Exercise details: Without leaving out a single line, restate the entries below exactly.

Data records:
——
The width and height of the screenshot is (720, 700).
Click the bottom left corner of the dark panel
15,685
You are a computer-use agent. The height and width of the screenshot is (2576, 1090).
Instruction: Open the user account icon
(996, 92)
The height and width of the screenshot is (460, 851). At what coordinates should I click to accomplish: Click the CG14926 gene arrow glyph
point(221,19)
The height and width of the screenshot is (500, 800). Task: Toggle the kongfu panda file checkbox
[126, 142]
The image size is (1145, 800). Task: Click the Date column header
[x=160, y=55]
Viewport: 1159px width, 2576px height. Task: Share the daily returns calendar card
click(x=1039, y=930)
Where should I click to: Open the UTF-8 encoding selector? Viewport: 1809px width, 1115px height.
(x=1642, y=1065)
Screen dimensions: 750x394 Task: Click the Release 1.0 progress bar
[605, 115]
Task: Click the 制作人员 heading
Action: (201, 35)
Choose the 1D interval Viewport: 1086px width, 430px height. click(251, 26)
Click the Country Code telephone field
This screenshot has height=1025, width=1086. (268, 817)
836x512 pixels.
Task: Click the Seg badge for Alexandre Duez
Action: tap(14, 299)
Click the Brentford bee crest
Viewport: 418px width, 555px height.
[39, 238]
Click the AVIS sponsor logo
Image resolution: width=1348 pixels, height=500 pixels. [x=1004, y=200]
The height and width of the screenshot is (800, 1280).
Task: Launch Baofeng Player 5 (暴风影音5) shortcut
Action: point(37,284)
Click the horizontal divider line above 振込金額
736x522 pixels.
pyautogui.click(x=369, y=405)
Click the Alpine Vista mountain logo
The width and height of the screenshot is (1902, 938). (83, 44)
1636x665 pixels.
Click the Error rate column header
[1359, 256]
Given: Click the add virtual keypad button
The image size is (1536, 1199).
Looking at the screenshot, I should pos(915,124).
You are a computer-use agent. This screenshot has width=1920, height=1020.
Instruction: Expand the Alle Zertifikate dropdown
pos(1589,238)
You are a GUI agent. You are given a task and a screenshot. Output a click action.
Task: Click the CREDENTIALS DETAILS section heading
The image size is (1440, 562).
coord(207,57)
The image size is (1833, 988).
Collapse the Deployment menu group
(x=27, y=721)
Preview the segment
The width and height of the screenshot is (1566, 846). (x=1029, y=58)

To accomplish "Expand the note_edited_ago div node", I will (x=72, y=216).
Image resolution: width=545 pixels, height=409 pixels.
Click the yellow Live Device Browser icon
——
Task output:
The width and height of the screenshot is (720, 700).
Click the bottom left corner of the dark panel
15,685
You are a computer-use agent. The height and width of the screenshot is (2576, 1090).
Instruction: Open the user account icon
(996, 92)
The height and width of the screenshot is (460, 851). At what coordinates should I click to accomplish: Click the CG14926 gene arrow glyph
point(221,19)
The height and width of the screenshot is (500, 800). Task: Toggle the kongfu panda file checkbox
[126, 142]
The image size is (1145, 800). Task: Click the Date column header
[x=160, y=55]
Viewport: 1159px width, 2576px height. Task: Share the daily returns calendar card
click(x=1039, y=930)
Where should I click to: Open the UTF-8 encoding selector? Viewport: 1809px width, 1115px height.
(x=1642, y=1065)
Screen dimensions: 750x394 Task: Click the Release 1.0 progress bar
[605, 115]
Task: Click the 制作人员 heading
Action: (201, 35)
Choose the 1D interval Viewport: 1086px width, 430px height. click(251, 26)
Click the Country Code telephone field
This screenshot has height=1025, width=1086. (268, 817)
836x512 pixels.
Task: Click the Seg badge for Alexandre Duez
Action: tap(14, 299)
Click the Brentford bee crest
Viewport: 418px width, 555px height.
[39, 238]
Click the AVIS sponsor logo
Image resolution: width=1348 pixels, height=500 pixels. [x=1004, y=200]
The height and width of the screenshot is (800, 1280).
Task: Launch Baofeng Player 5 (暴风影音5) shortcut
Action: point(37,284)
Click the horizontal divider line above 振込金額
736x522 pixels.
pyautogui.click(x=369, y=405)
Click the Alpine Vista mountain logo
The width and height of the screenshot is (1902, 938). (83, 44)
1636x665 pixels.
Click the Error rate column header
[1359, 256]
Given: Click the add virtual keypad button
The image size is (1536, 1199).
Looking at the screenshot, I should pos(915,124).
You are a computer-use agent. This screenshot has width=1920, height=1020.
Instruction: Expand the Alle Zertifikate dropdown
pos(1589,238)
You are a GUI agent. You are given a task and a screenshot. Output a click action.
Task: Click the CREDENTIALS DETAILS section heading
The image size is (1440, 562).
coord(207,57)
The image size is (1833, 988).
Collapse the Deployment menu group
(x=27, y=721)
Preview the segment
The width and height of the screenshot is (1566, 846). (x=1029, y=58)

To accomplish "Expand the note_edited_ago div node", I will (x=72, y=216).
Image resolution: width=545 pixels, height=409 pixels.
Click the yellow Live Device Browser icon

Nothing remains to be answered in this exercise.